--- WORK TO COMPLETE ---
Transcribe the data below verbatim from the line with "Task: Click Auto Filter hot-swap preset icon" to the line with "You are a computer-use agent. The". Include both of those lines.

--- MATERIAL SHOWN ---
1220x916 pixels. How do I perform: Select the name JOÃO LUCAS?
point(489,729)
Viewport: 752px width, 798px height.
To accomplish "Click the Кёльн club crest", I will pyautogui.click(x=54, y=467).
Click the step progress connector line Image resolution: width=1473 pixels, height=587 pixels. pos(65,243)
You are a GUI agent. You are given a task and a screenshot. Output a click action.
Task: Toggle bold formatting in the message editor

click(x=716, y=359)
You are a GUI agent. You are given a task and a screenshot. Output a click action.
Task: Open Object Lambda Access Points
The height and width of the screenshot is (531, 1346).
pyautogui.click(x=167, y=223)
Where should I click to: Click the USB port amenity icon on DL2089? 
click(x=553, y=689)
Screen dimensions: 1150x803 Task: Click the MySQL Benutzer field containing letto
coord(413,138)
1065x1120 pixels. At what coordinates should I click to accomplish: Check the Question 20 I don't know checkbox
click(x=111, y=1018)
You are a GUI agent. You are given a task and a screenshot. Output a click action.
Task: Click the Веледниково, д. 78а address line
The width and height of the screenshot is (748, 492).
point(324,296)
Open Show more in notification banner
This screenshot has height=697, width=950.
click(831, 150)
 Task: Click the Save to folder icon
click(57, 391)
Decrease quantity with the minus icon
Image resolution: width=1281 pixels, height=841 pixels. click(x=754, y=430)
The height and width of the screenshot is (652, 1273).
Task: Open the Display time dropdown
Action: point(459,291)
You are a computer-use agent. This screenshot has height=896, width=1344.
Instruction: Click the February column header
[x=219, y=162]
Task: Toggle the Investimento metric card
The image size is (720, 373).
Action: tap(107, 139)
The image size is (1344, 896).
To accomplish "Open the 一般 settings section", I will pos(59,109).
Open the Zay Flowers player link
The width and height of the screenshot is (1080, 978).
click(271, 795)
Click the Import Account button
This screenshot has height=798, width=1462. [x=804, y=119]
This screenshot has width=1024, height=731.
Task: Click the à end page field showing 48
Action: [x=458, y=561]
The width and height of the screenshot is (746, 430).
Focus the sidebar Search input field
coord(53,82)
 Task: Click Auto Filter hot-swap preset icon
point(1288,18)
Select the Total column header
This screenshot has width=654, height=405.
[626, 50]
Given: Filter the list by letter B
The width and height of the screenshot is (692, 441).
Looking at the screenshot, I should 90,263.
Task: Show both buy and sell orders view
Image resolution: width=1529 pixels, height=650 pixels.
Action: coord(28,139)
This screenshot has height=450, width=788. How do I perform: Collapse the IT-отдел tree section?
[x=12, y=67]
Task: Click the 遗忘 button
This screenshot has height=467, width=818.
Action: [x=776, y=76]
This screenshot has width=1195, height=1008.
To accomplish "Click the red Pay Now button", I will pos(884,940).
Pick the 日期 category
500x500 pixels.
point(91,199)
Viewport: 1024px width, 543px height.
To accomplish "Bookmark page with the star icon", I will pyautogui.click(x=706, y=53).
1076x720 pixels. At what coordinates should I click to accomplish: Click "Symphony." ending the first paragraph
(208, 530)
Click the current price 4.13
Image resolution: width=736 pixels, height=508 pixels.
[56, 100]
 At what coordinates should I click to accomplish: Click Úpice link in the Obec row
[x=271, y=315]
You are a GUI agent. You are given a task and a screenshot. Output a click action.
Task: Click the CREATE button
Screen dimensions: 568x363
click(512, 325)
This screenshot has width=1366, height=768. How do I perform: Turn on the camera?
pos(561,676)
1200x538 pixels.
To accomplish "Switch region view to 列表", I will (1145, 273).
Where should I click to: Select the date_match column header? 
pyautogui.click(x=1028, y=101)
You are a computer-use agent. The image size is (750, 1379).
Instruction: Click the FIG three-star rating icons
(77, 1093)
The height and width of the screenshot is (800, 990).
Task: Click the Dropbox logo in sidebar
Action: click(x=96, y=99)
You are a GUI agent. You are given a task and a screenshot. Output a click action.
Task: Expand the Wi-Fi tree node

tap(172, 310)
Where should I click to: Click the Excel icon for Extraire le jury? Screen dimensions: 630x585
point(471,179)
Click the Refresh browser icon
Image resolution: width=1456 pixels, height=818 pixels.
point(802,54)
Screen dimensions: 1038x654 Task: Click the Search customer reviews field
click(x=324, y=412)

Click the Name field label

--- SOLUTION FOR THIS TASK ---
 Task: Click Auto Filter hot-swap preset icon
point(1288,18)
Select the Total column header
This screenshot has width=654, height=405.
[626, 50]
Given: Filter the list by letter B
The width and height of the screenshot is (692, 441).
Looking at the screenshot, I should 90,263.
Task: Show both buy and sell orders view
Image resolution: width=1529 pixels, height=650 pixels.
Action: coord(28,139)
This screenshot has height=450, width=788. How do I perform: Collapse the IT-отдел tree section?
[x=12, y=67]
Task: Click the 遗忘 button
This screenshot has height=467, width=818.
Action: [x=776, y=76]
This screenshot has width=1195, height=1008.
To accomplish "Click the red Pay Now button", I will pos(884,940).
Pick the 日期 category
500x500 pixels.
point(91,199)
Viewport: 1024px width, 543px height.
To accomplish "Bookmark page with the star icon", I will pyautogui.click(x=706, y=53).
1076x720 pixels. At what coordinates should I click to accomplish: Click "Symphony." ending the first paragraph
(208, 530)
Click the current price 4.13
Image resolution: width=736 pixels, height=508 pixels.
[56, 100]
 At what coordinates should I click to accomplish: Click Úpice link in the Obec row
[x=271, y=315]
You are a GUI agent. You are given a task and a screenshot. Output a click action.
Task: Click the CREATE button
Screen dimensions: 568x363
click(512, 325)
This screenshot has width=1366, height=768. How do I perform: Turn on the camera?
pos(561,676)
1200x538 pixels.
To accomplish "Switch region view to 列表", I will (1145, 273).
Where should I click to: Select the date_match column header? 
pyautogui.click(x=1028, y=101)
You are a computer-use agent. The image size is (750, 1379).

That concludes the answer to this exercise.